● About this task
Write out every line exactly, from the start of the records below to the line with "Given: Click the", and stop there. Don't write out the pictures.

● Provided records
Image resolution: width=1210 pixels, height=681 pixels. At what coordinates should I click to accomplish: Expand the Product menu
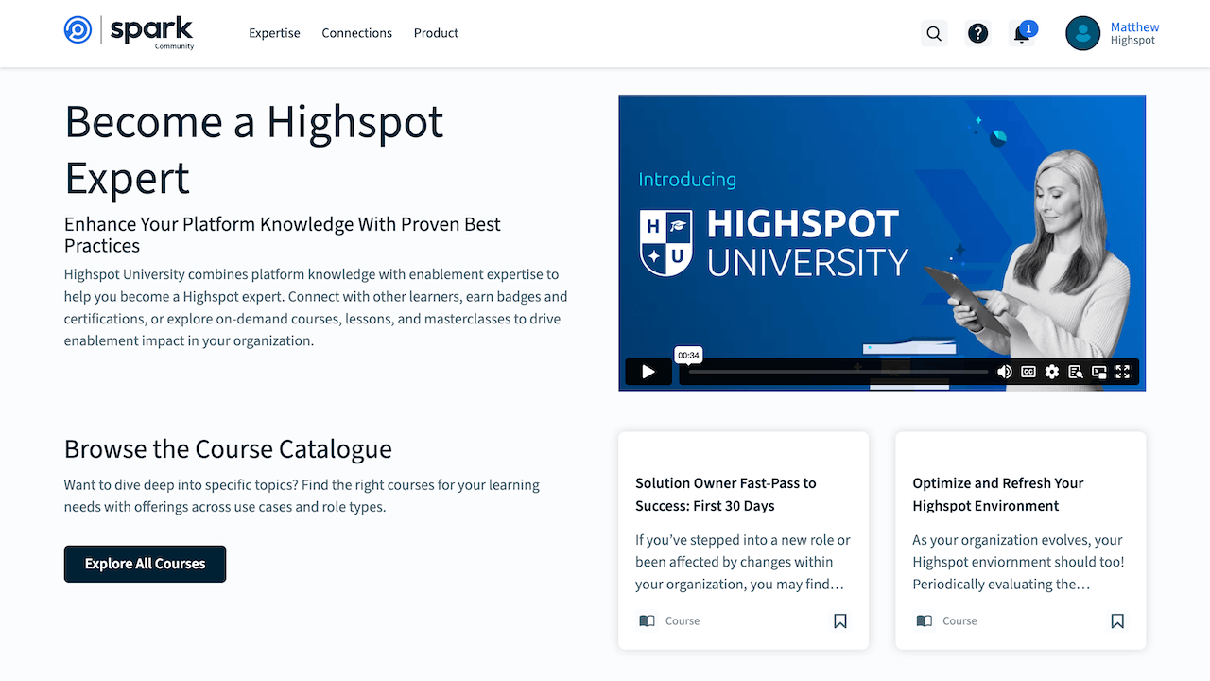click(x=436, y=33)
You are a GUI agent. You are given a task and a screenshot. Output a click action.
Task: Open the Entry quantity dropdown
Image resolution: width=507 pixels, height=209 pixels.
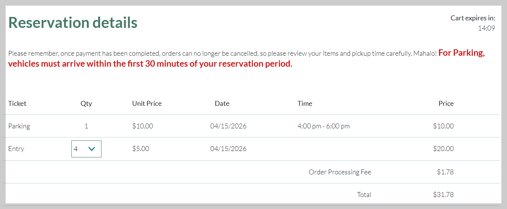86,149
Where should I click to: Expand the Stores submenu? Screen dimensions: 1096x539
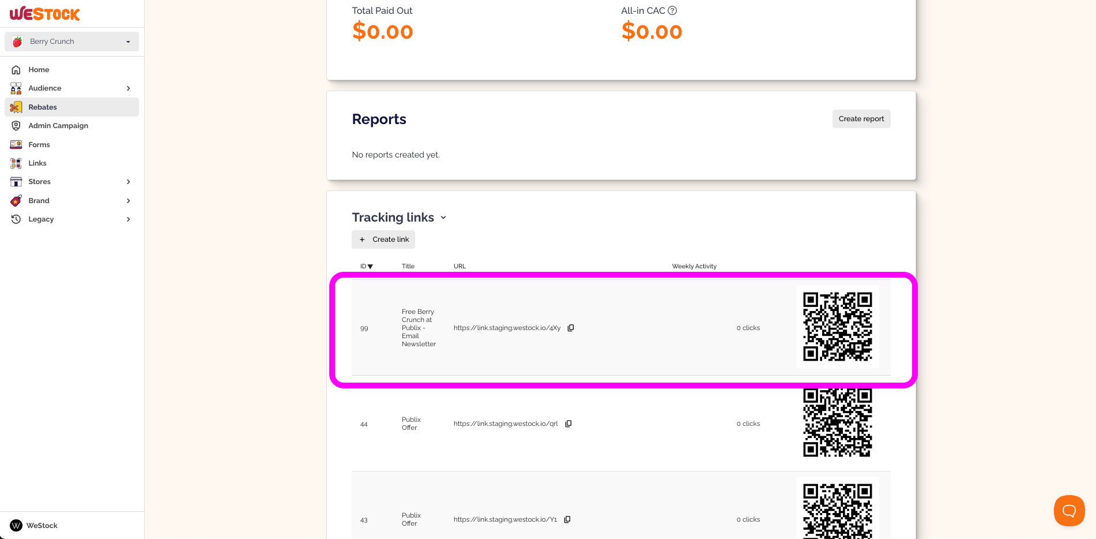(129, 182)
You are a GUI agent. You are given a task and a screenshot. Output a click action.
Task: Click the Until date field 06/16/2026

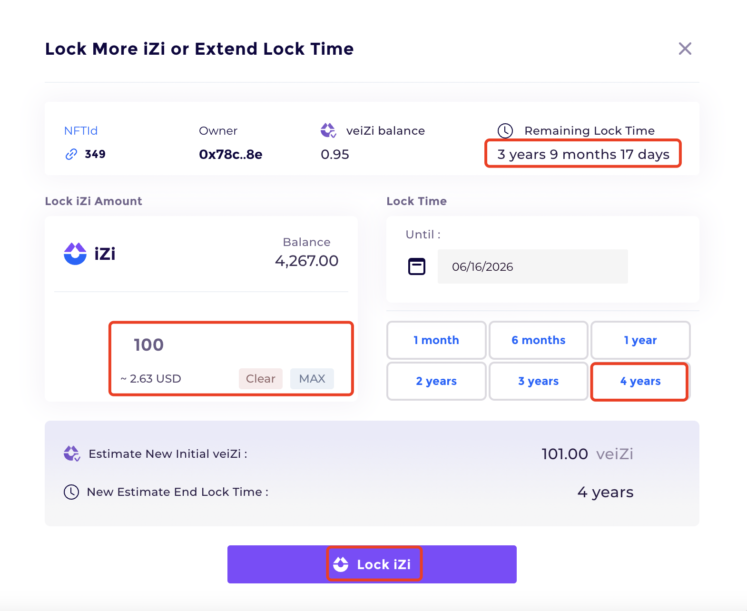pyautogui.click(x=532, y=266)
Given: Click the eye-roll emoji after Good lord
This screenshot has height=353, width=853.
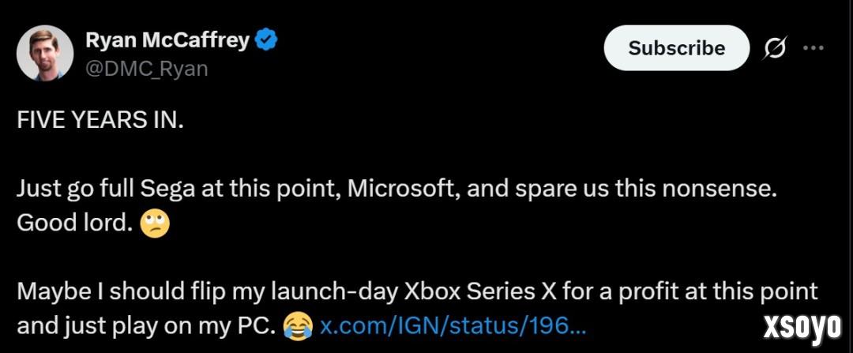Looking at the screenshot, I should pos(155,223).
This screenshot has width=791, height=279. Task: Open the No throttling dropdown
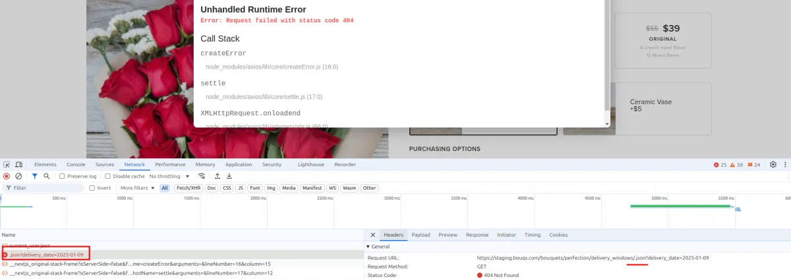point(169,176)
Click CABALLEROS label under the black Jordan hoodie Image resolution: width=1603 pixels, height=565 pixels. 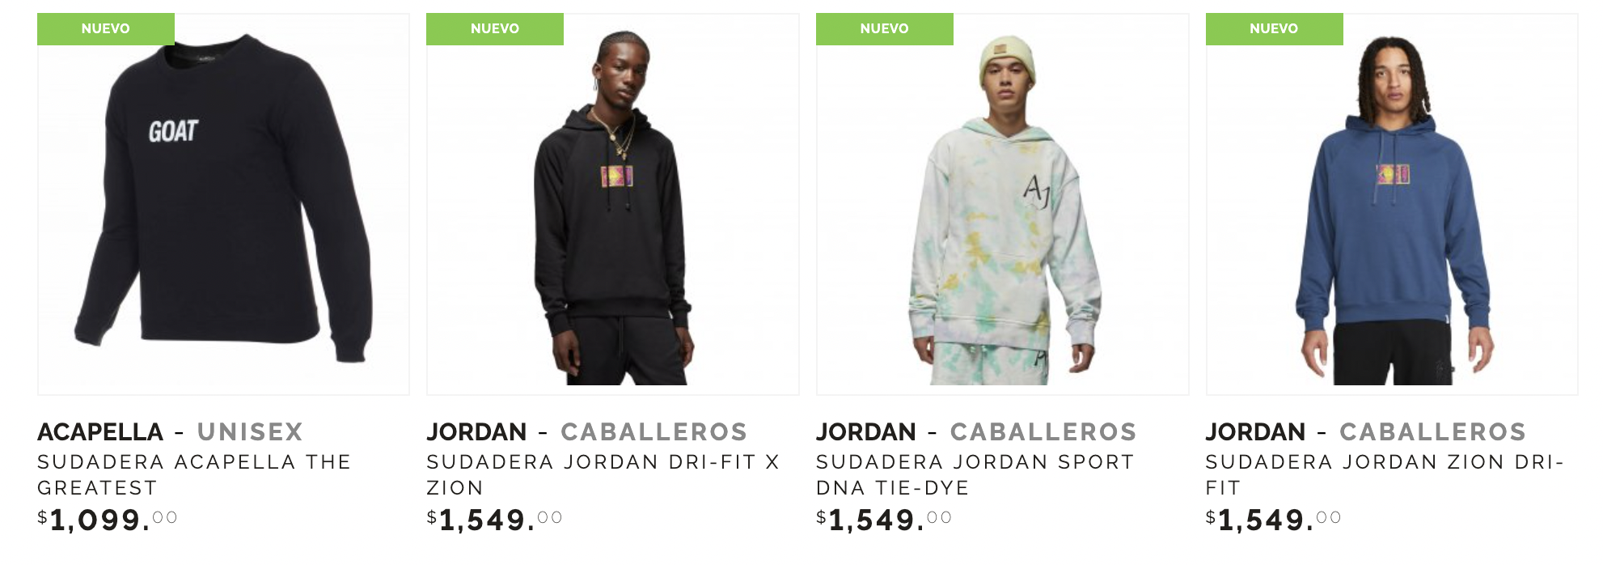click(x=653, y=431)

● Written solution
Image resolution: width=1210 pixels, height=681 pixels. At what coordinates should I click to accomplish: Expand the Product menu
click(x=436, y=33)
You are a GUI agent. You are given a task and a screenshot. Output a click action.
Task: Open the Entry quantity dropdown
Image resolution: width=507 pixels, height=209 pixels.
86,149
Where should I click to: Expand the Stores submenu? Screen dimensions: 1096x539
(129, 182)
You are a GUI agent. You are given a task and a screenshot. Output a click action.
Task: Click the Until date field 06/16/2026

pyautogui.click(x=532, y=266)
Given: Click the eye-roll emoji after Good lord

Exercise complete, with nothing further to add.